Evaluate ASR accuracy
Evaluate the ASR accuracy of your application using Speechly CLI.
Overview
Evaluating ASR accuracy helps you to verify that your test dataset gets correctly transcribed. When building large scale voice services, continuously evaluating the applications’ ASR accuracy becomes an important part of the workflow that helps you identify weaknesses in your training data.
Evaluation consists of four steps:
- Define a test dataset
- Transcribe the test dataset
- Prepare ground truth transcripts
- Compute ASR accuracy
In this guide we'll be using snippets from The Speechly Podcast as an example.
Define test dataset
A test dataset consists of audio recordings of your users speaking to your application. You can record your own audios, or use real audio recordings available from your own database. See Supported audio formats for more information.
Put the audio files in a folder and create a JSON Lines file with each audio on their own line using the following format:
{"audio": "podcast1.wav"}
{"audio": "podcast2.wav"}
{"audio": "podcast3.wav"}
{"audio": "podcast4.wav"}
Transcribe test dataset
Transcribe your test dataset by running:
speechly transcribe test-dataset.jsonl -a YOUR-APP-ID > ground-truths.jsonl
The resulting ground-truths.jsonl
contains the test dataset as transcribed by Speechly Cloud:
{"audio": "podcast1.wav", "hypothesis": "welcome to another episode of the speechly podcast where you can expect conversations express"}
{"audio": "podcast2.wav", "hypothesis": "and so in the original siri there were about i don't know fifty different partners and"}
{"audio": "podcast3.wav", "hypothesis": "this concept of voice being an expert ui could you might be unpack that concept a little bit"}
{"audio": "podcast4.wav", "hypothesis": "well again thanks so much for the time adam really enjoyed the discussion"}
If you have a large dateset then reading the JSON Lines text can be difficult. You can use jq
to make viewing large files easier. Remember to convert back to compact before sending the ground truths for evaluation.
Using Speechly On-device
Transcribe the test dataset using Speechly On-device by specifying a model bundle file:
speechly transcribe test-dataset.jsonl -m YOUR_MODEL_BUNDLE.ort.bundle > ground-truths.jsonl
On-device transcription is available on Enterprise plans.
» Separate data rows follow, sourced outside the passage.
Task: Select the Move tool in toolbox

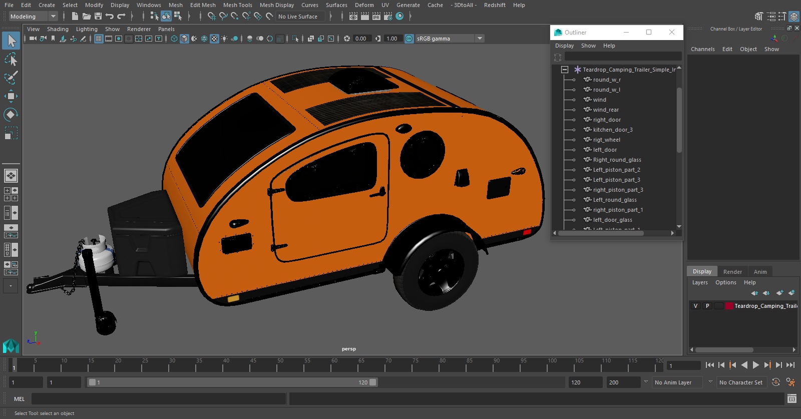Action: 11,96
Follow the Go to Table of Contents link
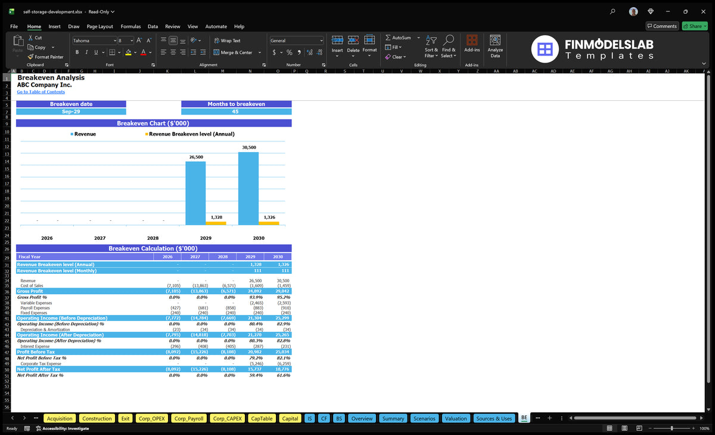 click(41, 92)
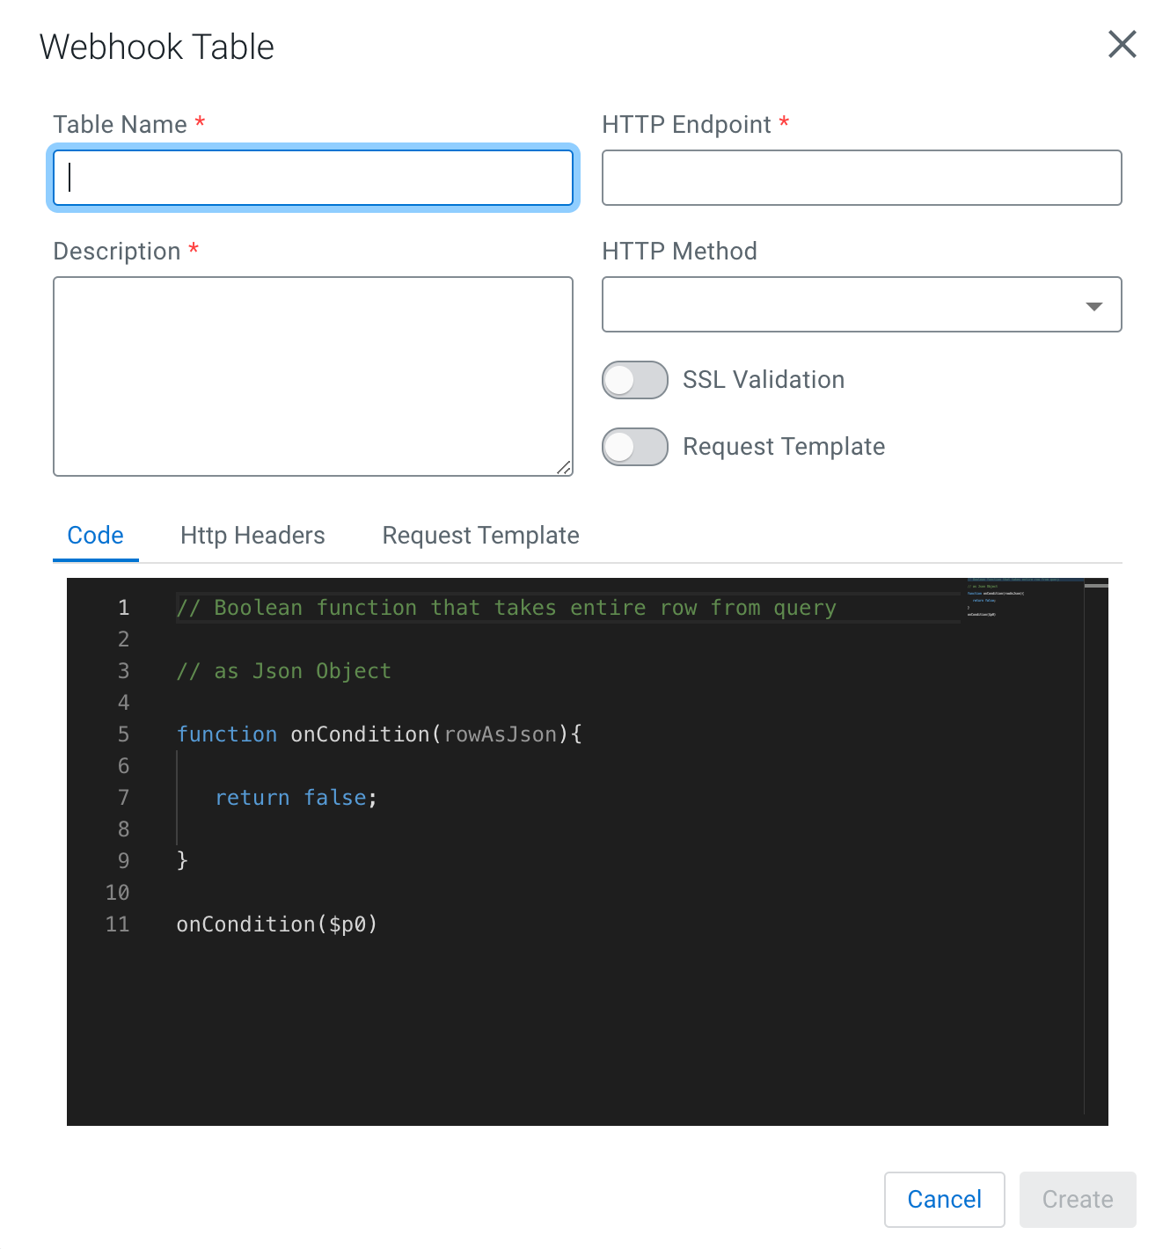Close the Webhook Table dialog
Screen dimensions: 1170x1249
(x=1122, y=44)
Prepare ground truth transcripts
Go through the contents of ground-truths.jsonl
and fix all transcription errors that you might find:
-{"audio": "podcast1.wav", "transcript": "welcome to another episode of the speechly podcast where you can expect conversations express"}
+{"audio": "podcast1.wav", "transcript": "welcome to another episode of the speechly podcast where you can expect conversations"}
{"audio": "podcast2.wav", "transcript": "and so in the original siri there were about i don't know fifty different partners and"}
-{"audio": "podcast3.wav", "transcript": "this concept of voice being an expert ui could you might be unpack that concept a little bit"}
+{"audio": "podcast3.wav", "transcript": "this concept of voice being an expert ui could you maybe unpack that concept a little bit"}
{"audio": "podcast4.wav", "transcript": "well again thanks so much for the time adam really enjoyed the discussion"}
In this example podcast1.wav
and podcast3.wav
had some minor transcription errors that needed fixing. The other transcripts were correct and require no actions.
The results from the transcribe
command are returned as (audio, hypotesis)
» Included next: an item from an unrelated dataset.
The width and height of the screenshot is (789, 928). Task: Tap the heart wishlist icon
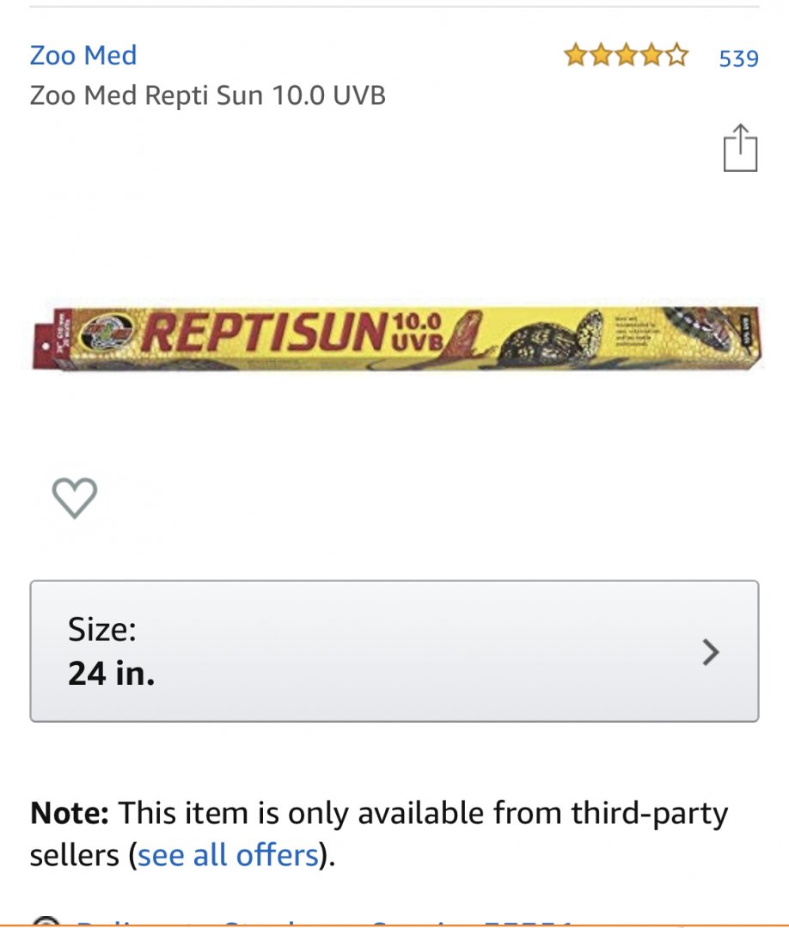tap(75, 498)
key-value pairs. Ground truths must be defined as (audio, transcript)
key-value pairs.
Compute ASR accuracy
Compute ASR accuracy by running:
speechly evaluate asr YOUR-APP-ID ground-truths.jsonl
The command outputs:
Audio: podcast1.wav
└─ Ground truth: welcome to another episode of the speechly podcast where you can expect conversations********
└─ Prediction: welcome to another episode of the speechly podcast where you can expect conversations express
Audio: podcast3.wav
└─ Ground truth: this concept of voice being an expert ui could you may***be unpack that concept a little bit
└─ Prediction: this concept of voice being an expert ui could you might be unpack that concept a little bit
Word Error Rate (WER): 0.04 (3/68)
WER is computed by comparing your ground truth transcripts against Speechly Cloud generated transcripts. Speechly Cloud uses the latest version of your application.
Improving ASR accuracy
Transcription errors can be mitigated by ensuring that the utterance appears in your training data. Text adaptation will get you quite far, but many tricky cases benefit from Audio adaptation.
After fixing the issues, redeploy your application. You can run the evaluation again with the same ground-truths.jsonl
to see if the ASR accuracy improved.